(Data records begins)

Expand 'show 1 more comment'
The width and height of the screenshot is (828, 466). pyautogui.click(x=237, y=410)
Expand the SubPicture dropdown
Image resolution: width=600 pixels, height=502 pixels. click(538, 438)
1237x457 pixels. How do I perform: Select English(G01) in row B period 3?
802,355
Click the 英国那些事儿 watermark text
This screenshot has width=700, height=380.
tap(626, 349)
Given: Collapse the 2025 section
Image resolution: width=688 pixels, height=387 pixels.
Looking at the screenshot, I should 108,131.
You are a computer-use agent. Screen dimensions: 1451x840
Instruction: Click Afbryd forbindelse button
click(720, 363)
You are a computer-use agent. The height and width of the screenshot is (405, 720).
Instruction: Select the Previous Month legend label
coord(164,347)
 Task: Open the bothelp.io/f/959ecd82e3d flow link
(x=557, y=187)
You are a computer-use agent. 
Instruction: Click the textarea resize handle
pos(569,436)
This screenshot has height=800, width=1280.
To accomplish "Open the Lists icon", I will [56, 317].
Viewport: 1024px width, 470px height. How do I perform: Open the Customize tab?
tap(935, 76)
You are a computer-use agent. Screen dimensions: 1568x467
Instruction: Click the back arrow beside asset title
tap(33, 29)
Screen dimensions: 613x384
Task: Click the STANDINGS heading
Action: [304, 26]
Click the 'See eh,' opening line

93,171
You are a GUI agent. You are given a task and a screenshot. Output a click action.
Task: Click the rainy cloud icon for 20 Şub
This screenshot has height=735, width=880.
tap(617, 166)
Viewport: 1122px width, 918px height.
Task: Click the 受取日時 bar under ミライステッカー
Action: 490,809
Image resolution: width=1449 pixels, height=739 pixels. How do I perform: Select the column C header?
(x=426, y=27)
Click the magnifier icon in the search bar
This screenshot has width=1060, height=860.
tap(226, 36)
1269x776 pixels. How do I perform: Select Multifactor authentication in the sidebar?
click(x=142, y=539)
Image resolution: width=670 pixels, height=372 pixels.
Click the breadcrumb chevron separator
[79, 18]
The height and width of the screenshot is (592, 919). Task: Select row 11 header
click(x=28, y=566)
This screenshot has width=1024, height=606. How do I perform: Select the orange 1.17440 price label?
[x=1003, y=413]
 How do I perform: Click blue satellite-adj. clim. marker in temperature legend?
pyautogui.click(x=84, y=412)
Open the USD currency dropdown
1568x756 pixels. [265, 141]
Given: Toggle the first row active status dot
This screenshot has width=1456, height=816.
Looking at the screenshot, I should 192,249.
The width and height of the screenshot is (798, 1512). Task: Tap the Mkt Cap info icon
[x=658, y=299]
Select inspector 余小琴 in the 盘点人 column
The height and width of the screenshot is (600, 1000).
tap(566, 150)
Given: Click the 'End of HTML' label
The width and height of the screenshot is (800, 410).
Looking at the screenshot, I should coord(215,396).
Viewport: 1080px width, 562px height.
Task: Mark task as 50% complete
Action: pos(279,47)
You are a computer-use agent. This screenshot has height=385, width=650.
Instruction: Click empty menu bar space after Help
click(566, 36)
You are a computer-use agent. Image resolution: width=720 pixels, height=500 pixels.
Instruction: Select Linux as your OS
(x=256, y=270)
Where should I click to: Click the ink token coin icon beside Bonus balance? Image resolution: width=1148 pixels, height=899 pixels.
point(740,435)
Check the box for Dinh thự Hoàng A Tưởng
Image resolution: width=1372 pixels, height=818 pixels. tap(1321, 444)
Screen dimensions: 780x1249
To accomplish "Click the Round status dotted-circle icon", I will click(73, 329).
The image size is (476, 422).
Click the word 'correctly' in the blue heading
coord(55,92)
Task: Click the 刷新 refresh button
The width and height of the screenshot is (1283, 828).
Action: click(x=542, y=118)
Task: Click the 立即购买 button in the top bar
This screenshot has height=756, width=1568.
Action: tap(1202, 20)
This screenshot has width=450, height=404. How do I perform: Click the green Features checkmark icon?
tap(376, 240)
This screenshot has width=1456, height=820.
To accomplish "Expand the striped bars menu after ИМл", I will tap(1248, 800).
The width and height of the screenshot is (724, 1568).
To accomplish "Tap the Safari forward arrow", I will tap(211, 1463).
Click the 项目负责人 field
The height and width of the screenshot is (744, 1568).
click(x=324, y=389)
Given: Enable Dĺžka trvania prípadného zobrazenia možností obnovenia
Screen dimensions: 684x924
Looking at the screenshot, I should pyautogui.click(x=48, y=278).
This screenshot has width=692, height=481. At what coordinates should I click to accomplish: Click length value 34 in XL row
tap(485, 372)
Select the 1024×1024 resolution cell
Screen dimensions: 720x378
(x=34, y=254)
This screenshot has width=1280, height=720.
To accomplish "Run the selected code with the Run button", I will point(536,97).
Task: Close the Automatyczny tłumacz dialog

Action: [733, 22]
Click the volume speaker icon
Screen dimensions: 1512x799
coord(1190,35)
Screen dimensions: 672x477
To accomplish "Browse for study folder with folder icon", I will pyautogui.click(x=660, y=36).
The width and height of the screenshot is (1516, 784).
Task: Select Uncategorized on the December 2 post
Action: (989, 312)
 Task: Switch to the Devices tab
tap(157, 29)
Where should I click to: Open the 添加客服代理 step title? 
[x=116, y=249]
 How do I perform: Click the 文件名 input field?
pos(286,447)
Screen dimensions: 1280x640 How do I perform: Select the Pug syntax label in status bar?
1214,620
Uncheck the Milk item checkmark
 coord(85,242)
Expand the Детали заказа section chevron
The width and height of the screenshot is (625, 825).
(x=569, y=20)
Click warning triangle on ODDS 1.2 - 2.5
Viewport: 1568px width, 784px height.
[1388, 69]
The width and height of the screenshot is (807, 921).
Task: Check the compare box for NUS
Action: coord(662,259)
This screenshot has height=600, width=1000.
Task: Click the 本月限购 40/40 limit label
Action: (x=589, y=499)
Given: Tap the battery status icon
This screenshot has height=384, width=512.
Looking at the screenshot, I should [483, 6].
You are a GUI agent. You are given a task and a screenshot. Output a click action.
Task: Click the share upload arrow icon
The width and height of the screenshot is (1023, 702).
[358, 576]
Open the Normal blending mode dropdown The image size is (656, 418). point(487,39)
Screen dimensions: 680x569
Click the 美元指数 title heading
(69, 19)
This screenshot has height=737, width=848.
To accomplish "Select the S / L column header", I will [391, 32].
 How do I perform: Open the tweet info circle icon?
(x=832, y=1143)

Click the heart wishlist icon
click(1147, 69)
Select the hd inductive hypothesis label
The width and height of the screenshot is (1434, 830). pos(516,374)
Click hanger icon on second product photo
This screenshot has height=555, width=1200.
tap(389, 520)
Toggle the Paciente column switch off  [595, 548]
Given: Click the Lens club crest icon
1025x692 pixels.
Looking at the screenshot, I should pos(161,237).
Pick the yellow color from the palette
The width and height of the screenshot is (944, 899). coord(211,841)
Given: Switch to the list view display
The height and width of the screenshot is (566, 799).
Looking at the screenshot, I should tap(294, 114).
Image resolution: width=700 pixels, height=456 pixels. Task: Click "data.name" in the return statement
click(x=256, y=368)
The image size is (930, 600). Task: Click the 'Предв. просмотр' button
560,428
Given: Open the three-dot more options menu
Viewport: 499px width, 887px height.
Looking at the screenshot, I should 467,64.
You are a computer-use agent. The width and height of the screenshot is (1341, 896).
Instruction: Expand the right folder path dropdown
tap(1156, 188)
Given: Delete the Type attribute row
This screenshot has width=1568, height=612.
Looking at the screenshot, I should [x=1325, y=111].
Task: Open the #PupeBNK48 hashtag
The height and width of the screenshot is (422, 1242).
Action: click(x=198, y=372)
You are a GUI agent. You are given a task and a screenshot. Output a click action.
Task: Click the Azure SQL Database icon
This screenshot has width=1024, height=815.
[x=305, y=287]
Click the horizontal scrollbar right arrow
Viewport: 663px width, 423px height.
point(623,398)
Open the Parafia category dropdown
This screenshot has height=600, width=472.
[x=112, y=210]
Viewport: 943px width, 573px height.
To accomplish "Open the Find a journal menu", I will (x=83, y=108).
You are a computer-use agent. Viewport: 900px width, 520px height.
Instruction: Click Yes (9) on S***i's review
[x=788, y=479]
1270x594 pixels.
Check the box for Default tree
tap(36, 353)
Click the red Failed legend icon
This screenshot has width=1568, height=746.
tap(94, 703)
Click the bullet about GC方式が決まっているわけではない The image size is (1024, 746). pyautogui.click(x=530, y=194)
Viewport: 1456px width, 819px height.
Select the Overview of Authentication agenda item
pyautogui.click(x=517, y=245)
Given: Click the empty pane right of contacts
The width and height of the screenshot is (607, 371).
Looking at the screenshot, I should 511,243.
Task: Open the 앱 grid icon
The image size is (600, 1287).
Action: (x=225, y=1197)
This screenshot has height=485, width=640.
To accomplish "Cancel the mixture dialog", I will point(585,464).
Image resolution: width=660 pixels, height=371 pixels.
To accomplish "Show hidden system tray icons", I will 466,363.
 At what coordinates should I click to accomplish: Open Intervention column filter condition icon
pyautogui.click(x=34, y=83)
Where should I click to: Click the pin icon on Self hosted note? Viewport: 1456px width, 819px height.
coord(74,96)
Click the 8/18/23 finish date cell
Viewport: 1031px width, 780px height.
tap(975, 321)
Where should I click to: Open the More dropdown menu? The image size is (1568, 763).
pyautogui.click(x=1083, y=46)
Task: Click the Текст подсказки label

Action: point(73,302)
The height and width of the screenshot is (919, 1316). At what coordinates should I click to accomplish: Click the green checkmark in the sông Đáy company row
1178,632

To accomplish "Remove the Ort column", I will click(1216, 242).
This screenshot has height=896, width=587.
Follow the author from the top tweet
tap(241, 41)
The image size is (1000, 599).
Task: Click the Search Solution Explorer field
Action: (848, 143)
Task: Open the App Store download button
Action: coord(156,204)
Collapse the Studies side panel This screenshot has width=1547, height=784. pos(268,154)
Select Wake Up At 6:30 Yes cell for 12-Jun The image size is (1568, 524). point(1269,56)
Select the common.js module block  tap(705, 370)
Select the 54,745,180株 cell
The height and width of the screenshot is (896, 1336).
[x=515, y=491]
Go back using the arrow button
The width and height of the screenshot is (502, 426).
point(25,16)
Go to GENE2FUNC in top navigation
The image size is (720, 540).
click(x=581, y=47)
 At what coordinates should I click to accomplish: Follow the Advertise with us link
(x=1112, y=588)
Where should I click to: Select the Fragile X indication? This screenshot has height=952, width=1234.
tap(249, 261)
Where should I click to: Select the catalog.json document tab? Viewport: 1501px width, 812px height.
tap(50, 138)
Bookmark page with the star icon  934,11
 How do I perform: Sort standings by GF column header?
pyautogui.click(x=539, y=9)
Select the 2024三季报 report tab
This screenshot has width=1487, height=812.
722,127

(Data records ends)

### What the task asks
Would you show every line in the data above that contains the string "Collapse"?

### Exercise answer
Given: Collapse the 2025 section
Collapse the Studies side panel This screenshot has width=1547, height=784. pos(268,154)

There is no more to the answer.